Thickness dependence of pinning properties in Bi-2212 superconductor

The effect of the thickness of Bi-2212 superconducting thin films and single crystals on the critical current property is investigated in the range of 0.1–10 µm. The peak effect of critical current density at low temperatures disappears for films thinner than the critical thickness in the range of 0.5–1.0 µm. On the other hand, the irreversibility field increases with increasing thickness over the entire range of investigation at low temperatures, suggesting the critical thickness for the irreversibility field is larger than 10 µm. This behaviour is different from that in three-dimensional RE-123 superconductors in which the two critical thicknesses are the same. While the critical thickness for the irreversibility field is given by the pinning correlation length in both types of superconductors, the critical thickness for the peak effect in Bi-2212 seems to be given by the interlayer coupling length.
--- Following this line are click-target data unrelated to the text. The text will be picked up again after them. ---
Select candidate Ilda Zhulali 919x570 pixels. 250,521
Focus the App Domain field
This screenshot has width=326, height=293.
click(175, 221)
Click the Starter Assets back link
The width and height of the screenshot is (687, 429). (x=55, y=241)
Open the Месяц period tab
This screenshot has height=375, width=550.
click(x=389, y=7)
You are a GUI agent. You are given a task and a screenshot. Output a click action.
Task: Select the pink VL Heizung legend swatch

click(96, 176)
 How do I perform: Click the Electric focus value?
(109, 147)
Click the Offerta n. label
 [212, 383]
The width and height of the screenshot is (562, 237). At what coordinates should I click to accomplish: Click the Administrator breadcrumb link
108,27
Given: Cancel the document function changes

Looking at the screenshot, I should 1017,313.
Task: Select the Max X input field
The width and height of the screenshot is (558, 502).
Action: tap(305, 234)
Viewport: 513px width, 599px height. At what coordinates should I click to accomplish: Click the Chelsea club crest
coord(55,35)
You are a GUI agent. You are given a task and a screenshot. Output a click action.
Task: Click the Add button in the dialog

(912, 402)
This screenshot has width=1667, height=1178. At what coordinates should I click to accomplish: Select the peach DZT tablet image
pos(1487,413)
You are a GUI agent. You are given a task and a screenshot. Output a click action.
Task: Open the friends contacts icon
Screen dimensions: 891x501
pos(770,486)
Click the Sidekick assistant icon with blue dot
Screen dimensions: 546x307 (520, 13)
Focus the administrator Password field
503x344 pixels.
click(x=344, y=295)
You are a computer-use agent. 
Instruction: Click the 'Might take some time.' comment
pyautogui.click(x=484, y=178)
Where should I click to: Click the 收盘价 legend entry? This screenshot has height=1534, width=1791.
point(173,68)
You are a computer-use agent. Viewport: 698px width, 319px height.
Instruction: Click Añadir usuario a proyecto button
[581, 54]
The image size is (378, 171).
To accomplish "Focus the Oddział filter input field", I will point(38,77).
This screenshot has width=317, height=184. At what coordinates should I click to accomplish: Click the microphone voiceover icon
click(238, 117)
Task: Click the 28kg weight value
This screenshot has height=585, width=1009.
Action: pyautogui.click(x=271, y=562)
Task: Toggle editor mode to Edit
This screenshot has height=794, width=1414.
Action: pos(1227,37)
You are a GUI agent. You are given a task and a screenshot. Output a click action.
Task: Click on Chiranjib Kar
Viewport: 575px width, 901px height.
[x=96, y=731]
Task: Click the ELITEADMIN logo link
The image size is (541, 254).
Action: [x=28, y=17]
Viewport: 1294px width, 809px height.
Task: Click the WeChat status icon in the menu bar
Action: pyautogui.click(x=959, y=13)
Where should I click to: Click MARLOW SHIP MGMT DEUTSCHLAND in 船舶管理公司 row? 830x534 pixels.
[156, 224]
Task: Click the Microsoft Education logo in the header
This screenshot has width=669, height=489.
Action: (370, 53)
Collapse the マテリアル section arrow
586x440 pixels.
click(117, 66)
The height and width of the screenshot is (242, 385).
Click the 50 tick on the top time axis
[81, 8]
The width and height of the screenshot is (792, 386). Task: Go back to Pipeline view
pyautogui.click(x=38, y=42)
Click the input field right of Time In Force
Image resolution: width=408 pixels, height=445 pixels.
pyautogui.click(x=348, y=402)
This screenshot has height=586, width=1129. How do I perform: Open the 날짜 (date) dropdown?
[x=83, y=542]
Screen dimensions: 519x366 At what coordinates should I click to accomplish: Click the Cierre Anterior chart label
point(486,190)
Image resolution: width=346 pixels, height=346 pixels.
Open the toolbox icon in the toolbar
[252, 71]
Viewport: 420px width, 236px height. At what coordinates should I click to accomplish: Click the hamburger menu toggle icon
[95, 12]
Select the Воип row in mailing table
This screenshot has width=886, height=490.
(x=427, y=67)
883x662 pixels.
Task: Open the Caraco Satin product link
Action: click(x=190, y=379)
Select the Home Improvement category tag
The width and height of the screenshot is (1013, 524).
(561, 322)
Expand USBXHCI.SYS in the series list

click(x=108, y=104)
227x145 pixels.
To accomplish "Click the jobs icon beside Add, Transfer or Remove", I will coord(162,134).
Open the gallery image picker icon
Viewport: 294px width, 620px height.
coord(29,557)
On the other hand, the irreversibility field in the same Bi-2212 specimens is found to decrease with increasing thickness at high temperatures, which is completely opposite to the dependence at low temperatures. This behaviour appears to contradict the theoretical prediction of the flux creep model. However, a detailed investigation reveals that this agrees with the theoretical prediction under the principle of irreversible thermodynamics which describes how the transverse order of flux lines is developed so as to reduce the energy dissipation due to the flux creep for extremely thin films.